PACIFIC BOOK REVIEW
What mental and personal strengths enable soldiers to endure the horrors of war? Author Dennis Hoy, Vietnam Veteran, and part Potawatomi, notes that the Potawatomi instruct their children in the Seven Grandfather Teachings: wisdom, respect, love, honesty, humility, bravery, and truth. In Letters from Vietnam, these virtues helped him survive and were strengthened during the war, informing the young soldier that he was and the man he would become.
Letters from Vietnam is a fascinating insight into this soldier’s life from a would-be baseball prospect to a draftee. Using letters sent to-and-from his parents and his wife during his time in Vietnam, Hoy provides the thoughtful context of his reactions at the time the letters and his reflections half a century later. The one constant is his wife, Beth. The strength of their marriage emerges as a prime comfort to the young soldier then and in his life afterwards, making this a soldier’s story and a love story.
As part of the 1st Cavalry Division, Hoy estimates that he was involved in at least 100 air assaults, numerous ambushes, and the dangerous battle in which his company was outnumbered by a few hundred for which he received the Silver Star. Eighty pounds of gear and insufferable humidity added to the occasional bobcats, iguanas, panthers, and
cobras, making Hoy feel like everything in Vietnam was out to kill him. That being said, Hoy notes moments of humor and respite: drinking beer with fellow soldiers, scaring off a family of panthers with bug spray, R&R and the rare luxury of swimming in the South China Sea. Not minimizing the horrors of war, Hoy does note positives and credits his combat experience with helping his maturation; as a man and a husband, but also spiritually.

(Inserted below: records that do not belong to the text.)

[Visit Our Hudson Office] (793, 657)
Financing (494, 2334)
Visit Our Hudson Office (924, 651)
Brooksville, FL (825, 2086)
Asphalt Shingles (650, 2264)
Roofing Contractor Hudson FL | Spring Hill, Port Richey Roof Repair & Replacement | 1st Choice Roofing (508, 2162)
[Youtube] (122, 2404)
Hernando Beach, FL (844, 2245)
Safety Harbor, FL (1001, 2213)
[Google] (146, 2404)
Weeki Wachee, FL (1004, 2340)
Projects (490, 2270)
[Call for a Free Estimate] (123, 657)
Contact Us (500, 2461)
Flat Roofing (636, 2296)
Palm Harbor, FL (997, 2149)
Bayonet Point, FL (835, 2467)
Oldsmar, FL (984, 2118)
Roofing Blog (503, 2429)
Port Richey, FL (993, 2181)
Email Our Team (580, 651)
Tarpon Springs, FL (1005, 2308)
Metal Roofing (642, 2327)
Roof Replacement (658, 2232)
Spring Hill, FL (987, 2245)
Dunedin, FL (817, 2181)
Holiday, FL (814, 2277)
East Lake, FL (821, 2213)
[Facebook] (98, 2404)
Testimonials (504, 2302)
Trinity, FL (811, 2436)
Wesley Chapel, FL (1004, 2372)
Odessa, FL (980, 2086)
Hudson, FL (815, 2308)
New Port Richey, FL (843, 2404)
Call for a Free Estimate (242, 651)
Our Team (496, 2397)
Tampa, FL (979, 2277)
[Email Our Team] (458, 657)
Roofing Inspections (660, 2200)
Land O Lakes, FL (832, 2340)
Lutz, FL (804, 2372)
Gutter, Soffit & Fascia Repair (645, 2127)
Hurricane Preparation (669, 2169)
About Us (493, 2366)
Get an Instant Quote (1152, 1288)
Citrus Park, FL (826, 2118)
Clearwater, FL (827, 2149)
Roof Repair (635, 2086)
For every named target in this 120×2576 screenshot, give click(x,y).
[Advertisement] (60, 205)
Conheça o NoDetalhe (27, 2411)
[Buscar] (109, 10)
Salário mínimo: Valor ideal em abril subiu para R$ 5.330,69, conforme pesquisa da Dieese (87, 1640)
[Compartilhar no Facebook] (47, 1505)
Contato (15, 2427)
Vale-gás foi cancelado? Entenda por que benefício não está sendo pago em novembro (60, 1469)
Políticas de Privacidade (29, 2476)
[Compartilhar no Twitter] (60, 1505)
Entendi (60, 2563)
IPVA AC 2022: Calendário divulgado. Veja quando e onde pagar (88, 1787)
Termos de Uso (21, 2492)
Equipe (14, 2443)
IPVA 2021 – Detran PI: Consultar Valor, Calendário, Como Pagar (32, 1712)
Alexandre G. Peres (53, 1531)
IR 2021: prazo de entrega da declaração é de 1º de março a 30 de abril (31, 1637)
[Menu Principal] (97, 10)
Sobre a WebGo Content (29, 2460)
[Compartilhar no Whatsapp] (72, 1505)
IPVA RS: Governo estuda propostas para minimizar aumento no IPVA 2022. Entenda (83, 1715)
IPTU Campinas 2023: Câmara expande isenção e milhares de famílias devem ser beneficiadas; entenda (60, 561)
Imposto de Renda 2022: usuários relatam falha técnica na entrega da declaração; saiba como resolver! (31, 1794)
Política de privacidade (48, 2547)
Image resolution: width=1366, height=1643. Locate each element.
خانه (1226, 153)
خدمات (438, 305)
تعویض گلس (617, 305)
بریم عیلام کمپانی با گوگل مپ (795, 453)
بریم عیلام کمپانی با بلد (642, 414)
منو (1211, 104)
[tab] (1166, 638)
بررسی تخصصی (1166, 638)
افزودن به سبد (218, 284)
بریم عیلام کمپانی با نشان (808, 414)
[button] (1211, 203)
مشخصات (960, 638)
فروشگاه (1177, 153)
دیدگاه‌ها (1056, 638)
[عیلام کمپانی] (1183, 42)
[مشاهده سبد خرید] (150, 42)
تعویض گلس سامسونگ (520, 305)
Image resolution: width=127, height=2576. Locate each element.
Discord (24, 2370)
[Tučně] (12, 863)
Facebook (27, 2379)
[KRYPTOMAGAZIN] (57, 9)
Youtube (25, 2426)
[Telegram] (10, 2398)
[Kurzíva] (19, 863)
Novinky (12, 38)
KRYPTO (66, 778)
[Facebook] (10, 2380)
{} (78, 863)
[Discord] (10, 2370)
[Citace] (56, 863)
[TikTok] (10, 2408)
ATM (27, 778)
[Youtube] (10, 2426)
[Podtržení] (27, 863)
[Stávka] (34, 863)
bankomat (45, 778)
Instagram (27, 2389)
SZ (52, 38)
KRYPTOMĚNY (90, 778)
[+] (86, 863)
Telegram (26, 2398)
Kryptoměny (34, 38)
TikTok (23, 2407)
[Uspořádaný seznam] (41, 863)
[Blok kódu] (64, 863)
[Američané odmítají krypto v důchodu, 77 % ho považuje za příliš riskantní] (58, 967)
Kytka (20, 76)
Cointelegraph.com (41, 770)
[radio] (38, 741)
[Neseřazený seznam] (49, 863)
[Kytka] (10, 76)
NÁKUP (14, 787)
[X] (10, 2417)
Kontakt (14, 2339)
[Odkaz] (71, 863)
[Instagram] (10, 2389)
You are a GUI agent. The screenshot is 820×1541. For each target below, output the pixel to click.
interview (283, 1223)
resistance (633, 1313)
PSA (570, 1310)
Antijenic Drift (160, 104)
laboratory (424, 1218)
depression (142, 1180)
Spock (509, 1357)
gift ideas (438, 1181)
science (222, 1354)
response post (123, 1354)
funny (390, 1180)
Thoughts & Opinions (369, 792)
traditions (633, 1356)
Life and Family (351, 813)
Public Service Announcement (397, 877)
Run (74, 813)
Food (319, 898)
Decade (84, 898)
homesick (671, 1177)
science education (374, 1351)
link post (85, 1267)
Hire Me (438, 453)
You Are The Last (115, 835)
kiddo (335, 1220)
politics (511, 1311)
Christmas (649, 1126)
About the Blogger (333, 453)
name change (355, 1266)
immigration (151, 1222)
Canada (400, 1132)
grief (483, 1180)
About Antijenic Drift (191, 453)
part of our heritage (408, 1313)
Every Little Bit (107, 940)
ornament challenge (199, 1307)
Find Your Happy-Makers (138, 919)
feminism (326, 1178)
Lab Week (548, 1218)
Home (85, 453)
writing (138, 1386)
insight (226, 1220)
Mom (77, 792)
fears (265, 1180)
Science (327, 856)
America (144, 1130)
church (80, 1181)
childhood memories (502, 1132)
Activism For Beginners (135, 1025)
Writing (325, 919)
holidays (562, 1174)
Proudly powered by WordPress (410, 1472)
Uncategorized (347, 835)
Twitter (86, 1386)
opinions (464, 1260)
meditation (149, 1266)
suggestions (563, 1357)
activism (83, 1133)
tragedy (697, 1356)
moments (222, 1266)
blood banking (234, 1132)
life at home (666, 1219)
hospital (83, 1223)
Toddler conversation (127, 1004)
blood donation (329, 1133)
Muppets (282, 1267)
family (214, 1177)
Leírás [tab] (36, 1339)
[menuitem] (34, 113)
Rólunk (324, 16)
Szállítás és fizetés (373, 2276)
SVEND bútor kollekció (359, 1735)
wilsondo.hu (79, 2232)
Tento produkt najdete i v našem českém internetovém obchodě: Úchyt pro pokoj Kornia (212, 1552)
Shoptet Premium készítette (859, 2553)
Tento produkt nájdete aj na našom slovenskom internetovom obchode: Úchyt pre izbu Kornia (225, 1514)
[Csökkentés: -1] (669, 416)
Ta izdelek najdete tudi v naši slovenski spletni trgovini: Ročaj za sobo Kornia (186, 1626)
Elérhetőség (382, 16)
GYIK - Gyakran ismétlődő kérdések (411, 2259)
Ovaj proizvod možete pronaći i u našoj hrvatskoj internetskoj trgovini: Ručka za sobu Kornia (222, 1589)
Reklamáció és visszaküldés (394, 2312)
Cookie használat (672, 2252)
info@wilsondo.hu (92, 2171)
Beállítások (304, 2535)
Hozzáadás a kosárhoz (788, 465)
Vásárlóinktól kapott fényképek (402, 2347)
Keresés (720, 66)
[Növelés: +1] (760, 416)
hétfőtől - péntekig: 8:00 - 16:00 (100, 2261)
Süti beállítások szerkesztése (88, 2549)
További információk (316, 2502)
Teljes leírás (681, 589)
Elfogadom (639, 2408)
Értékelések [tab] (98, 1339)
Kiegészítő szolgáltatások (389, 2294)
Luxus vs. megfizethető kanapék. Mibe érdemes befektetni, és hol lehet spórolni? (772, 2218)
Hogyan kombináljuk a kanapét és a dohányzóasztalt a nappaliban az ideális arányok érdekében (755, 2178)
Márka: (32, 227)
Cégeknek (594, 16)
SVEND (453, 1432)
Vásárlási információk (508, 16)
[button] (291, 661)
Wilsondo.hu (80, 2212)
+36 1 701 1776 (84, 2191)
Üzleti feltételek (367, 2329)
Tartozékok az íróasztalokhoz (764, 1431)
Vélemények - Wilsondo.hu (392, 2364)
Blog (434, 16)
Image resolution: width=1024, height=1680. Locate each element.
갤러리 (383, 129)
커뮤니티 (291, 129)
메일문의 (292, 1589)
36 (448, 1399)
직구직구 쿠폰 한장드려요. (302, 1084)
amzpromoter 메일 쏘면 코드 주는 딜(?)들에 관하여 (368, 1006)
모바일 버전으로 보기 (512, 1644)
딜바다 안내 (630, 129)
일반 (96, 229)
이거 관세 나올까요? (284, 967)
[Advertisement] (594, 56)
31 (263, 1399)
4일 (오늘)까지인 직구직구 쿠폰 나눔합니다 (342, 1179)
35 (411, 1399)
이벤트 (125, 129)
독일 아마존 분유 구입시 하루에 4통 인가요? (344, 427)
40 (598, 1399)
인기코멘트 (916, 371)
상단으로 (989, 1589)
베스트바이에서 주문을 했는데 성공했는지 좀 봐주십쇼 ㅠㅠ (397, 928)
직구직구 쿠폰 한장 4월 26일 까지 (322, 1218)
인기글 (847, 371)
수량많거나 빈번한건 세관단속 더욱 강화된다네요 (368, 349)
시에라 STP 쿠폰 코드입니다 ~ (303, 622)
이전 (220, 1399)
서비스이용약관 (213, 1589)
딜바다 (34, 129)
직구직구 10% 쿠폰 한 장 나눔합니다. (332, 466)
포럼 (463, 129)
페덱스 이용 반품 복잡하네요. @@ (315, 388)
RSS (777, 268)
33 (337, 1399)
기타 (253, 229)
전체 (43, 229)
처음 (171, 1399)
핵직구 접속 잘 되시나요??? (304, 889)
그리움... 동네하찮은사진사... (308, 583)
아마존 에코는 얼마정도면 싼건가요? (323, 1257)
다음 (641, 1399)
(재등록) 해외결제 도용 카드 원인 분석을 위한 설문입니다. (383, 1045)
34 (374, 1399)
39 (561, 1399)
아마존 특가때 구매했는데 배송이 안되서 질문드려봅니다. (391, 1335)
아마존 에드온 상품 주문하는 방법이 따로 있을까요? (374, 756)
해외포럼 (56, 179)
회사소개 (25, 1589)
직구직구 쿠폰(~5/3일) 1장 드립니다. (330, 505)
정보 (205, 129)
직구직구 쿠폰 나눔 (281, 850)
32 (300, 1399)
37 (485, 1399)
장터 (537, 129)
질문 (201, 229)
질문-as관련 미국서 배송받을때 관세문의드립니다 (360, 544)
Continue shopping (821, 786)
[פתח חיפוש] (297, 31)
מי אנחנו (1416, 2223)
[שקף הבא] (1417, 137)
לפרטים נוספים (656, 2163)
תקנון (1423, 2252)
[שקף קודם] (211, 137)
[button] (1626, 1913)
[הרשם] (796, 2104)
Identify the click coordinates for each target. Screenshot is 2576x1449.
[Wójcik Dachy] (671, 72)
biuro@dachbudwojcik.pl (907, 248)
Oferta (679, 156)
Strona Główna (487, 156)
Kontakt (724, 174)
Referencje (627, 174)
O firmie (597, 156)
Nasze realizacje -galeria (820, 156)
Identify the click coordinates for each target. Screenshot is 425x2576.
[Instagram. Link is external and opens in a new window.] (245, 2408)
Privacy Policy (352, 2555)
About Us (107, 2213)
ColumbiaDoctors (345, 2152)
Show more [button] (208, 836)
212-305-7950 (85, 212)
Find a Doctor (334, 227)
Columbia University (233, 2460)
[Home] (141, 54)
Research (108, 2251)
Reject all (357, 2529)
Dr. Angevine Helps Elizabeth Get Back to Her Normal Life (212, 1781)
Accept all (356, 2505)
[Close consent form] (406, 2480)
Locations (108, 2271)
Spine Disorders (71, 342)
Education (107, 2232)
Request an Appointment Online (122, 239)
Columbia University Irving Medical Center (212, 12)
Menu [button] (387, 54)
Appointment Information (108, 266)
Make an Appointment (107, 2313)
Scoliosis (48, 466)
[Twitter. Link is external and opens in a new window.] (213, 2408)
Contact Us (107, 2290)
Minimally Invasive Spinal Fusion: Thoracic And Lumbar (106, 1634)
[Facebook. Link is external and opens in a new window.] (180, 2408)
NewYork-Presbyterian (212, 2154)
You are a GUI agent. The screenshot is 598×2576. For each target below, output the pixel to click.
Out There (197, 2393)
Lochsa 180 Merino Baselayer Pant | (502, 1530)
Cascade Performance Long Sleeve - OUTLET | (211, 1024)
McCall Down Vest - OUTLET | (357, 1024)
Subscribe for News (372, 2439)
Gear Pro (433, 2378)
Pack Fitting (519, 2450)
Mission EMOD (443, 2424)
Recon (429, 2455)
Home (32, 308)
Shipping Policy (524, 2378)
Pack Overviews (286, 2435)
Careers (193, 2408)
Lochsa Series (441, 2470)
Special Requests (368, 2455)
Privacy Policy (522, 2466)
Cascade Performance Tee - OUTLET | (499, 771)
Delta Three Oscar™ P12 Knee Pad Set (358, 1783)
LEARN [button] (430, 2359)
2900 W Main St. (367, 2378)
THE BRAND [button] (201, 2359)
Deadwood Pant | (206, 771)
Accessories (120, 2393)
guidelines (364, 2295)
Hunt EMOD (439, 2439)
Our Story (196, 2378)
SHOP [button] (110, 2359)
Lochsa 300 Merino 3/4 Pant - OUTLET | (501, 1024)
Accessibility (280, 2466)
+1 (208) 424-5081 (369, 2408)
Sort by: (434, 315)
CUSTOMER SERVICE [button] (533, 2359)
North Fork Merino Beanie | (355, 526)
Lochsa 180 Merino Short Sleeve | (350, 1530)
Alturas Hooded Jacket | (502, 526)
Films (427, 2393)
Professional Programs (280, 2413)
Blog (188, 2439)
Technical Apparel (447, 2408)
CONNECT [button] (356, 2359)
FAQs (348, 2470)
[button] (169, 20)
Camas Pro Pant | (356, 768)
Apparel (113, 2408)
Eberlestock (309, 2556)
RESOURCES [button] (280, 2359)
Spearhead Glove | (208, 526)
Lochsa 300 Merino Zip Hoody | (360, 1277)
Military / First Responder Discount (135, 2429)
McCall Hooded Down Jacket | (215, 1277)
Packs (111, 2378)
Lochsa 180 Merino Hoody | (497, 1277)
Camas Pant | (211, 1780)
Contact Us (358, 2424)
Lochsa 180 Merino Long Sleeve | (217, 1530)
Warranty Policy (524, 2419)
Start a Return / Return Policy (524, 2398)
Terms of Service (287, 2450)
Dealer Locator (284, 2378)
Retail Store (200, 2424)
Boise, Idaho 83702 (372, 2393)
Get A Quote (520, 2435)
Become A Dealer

In the end, Hoy also shares his thoughts on the clunky bureaucracy of the war and what he feels were the failed strategies (mostly failures of the “higher ups”). This is a constant refrain that the officers and grunts on the ground truly understood how to win the war and yet remote politicians and paper pushers were the ones calling the shots.
Successful as a soldier, namely as a point man, Hoy was also successful in life as a coach, artist, fisherman, and archery champion. “I get involved in something and I go after it wholeheartedly.” And still married after 54 years. Letters from Vietnam is full of great perspective, thoughtfulness, and honesty. It is a soldier’s story, a success story, and a love story all wrapped up into one genuine recollection of a life well lived. Very interesting, well written and insightful, this work will captivate readers of all kinds and perhaps give comfort or feelings of camaraderie to other veterans of this or other wars.
Reviewed by: Jason Lulos
THE US REVIEW OF BOOKS
"Battle was the height of competition in my life, something I haven’t experienced since then and never will again."This memoir of a tour of duty during the Vietnam War offers a detailed account of an infantryman drafted into the war in 1966. Using letters he sent home to his new wife and his parents, Hoy recounts the battles, patrols, R&R, and overall conditions during his year fighting and staying alive in Vietnam. His powerful first-person perspective provides an in-depth view of the reality of war as a drafted soldier and offers insight about the Vietnam War that can only come from someone who has lived through it on the ground, in the jungle, and on patrol. Descriptions of the heat, the fear, the impossible choices, the animal encounters, and humorous incidents all combine to create an encompassing story of war that is authentic and moving in its honesty.
Hoy focuses primarily on a straightforward recollection of his tour but occasionally veers into analysis and opinion about his experiences. These insights gleaned from a firsthand account are valuable for thinking about war in general but are exceedingly important when thinking about the unique situation of the Vietnam War. When Hoy considers his personality and tendencies, he suggests that his intensity served him well in Vietnam and probably helped him survive. But he also speaks plainly about the possibility each day that you could do everything right and still get killed. Each page of Hoy's riveting story is centered on the intense will to fight in order to come home alive and resume living the life he was just beginning with his wife before he was drafted.